In practice, the potential extends beyond tokenized assets towards a more active onchain economy. Agents could allocate resources, execute trades, manage services on behalf of users, and complete microtransactions automatically as they interact.

Ant Digital joins a growing field of companies building infrastructure for AI-powered commerce. Visa and Coinbase have released competing protocols for agent-based payments, with Visa’s Trusted Agent Protocol targeting card-strip checkout and Coinbase’s x402 targeting stablecoin micropayments.

Google unveiled its Agent Payments Protocol (AP2) in September, supported by over 60 organizations. Mastercard bought stablecoin firm BVNK for $1.8 billion in the largest stablecoin infrastructure deal ever, signaling that traditional payment networks also see blockchain settlement as part of their future.
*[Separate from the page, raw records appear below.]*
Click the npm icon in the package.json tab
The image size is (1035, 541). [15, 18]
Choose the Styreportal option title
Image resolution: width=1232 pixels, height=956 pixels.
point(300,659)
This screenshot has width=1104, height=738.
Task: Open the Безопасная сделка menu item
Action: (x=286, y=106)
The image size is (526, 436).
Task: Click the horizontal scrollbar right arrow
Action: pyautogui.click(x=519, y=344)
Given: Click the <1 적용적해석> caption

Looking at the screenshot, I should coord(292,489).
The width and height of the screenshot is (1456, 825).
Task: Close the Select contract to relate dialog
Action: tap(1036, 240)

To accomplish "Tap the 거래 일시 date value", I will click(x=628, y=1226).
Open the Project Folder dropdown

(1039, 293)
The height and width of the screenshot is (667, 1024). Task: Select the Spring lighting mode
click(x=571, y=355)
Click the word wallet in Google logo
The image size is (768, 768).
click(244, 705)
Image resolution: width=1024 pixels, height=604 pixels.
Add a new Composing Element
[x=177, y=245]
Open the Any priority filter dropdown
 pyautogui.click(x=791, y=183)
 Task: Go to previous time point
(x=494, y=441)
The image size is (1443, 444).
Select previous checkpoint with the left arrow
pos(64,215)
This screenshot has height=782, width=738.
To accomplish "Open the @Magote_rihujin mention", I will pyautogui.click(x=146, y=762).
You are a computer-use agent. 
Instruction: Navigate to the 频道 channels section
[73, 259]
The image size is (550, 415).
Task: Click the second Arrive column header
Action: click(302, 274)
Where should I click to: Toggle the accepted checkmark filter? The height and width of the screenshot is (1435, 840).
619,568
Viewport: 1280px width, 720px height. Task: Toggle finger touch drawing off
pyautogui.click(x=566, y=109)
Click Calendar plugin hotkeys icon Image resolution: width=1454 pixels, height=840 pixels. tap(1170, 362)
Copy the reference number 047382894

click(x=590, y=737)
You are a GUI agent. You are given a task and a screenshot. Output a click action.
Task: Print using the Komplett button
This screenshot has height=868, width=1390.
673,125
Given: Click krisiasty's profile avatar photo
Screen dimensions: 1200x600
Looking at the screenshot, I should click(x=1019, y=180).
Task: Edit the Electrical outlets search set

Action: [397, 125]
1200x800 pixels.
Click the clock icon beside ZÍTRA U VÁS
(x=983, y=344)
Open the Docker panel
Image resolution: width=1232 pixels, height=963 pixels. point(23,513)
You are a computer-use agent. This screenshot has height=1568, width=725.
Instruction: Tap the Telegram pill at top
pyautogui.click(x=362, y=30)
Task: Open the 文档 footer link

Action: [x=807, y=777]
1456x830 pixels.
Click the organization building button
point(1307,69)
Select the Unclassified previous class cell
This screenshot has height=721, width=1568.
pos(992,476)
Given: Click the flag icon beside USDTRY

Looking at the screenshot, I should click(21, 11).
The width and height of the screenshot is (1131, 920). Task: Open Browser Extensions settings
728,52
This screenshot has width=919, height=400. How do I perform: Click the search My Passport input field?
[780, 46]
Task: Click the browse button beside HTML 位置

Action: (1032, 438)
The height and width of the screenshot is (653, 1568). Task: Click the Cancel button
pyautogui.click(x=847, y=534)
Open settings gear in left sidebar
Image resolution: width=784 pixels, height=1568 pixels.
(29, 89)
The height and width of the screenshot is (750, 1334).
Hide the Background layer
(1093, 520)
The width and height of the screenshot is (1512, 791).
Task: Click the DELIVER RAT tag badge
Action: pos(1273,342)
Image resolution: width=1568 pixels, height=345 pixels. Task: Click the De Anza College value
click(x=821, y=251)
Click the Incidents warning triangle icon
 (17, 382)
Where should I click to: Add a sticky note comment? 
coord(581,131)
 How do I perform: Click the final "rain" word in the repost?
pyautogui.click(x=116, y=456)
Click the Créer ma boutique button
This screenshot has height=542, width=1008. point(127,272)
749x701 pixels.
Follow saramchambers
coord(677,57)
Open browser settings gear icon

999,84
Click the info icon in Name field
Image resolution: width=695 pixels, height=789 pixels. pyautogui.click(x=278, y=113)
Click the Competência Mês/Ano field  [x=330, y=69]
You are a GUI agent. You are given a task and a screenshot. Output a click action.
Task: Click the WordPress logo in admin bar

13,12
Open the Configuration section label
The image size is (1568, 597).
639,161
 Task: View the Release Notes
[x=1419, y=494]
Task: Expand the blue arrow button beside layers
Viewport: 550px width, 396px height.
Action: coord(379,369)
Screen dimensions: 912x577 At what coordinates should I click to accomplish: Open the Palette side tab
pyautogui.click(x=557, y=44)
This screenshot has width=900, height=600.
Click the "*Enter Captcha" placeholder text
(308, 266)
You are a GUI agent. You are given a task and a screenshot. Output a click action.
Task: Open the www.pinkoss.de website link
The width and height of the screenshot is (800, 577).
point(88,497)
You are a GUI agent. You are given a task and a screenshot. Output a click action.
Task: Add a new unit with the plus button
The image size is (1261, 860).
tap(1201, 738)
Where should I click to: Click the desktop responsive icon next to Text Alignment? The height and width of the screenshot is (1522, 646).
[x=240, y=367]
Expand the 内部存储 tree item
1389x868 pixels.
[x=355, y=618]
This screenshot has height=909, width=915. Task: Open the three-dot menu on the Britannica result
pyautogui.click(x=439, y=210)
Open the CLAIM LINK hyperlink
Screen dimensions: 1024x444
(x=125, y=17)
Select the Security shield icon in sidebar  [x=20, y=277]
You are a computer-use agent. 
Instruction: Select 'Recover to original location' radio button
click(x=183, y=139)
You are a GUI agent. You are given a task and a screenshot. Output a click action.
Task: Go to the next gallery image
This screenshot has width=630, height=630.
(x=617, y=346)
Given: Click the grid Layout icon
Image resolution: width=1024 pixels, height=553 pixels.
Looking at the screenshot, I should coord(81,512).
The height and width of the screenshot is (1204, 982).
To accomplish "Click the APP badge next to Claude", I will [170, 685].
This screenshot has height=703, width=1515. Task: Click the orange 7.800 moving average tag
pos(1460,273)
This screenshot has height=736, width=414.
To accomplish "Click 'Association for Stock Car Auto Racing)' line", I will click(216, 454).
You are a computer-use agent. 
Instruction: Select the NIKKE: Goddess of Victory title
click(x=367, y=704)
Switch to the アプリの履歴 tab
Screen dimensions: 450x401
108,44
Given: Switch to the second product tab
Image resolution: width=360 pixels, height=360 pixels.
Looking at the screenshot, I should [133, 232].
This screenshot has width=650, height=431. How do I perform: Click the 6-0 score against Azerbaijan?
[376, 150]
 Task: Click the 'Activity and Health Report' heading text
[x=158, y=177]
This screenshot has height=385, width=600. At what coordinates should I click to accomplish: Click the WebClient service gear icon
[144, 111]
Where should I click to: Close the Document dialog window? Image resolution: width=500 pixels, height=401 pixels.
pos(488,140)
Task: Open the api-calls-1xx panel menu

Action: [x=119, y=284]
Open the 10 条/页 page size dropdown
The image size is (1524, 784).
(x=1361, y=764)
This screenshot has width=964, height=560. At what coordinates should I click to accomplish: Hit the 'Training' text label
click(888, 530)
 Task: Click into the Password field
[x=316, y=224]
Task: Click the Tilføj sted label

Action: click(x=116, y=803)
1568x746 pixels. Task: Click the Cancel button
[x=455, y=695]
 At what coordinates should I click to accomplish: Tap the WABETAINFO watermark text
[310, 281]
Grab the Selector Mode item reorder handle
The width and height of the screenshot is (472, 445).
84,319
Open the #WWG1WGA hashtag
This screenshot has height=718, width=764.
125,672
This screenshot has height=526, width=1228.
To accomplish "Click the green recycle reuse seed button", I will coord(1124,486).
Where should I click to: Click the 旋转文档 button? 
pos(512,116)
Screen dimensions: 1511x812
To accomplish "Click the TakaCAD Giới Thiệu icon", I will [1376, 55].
The Solana Foundation has reported that the network has already processed over 15 million onchain agent transactions, and Coinbase CEO Brian Armstrong has said he expects agents to surpass humans in transaction volume.

McKinsey has predicted that AI agents could mediate $3-5 trillion of global consumer commerce by 2030.

However, usage remains lacking. The x402 protocol is currently seeing around $28,000 in daily volume, much of it from testing, with Artemis analysts marking around half of the observed transactions as artificial activity.

Ant Digital’s blockchain, which already supports tokenized assets from various financial institutions, is currently pursuing USDC integration with Circle and applying for stablecoin licenses in Hong Kong, Singapore and Luxembourg.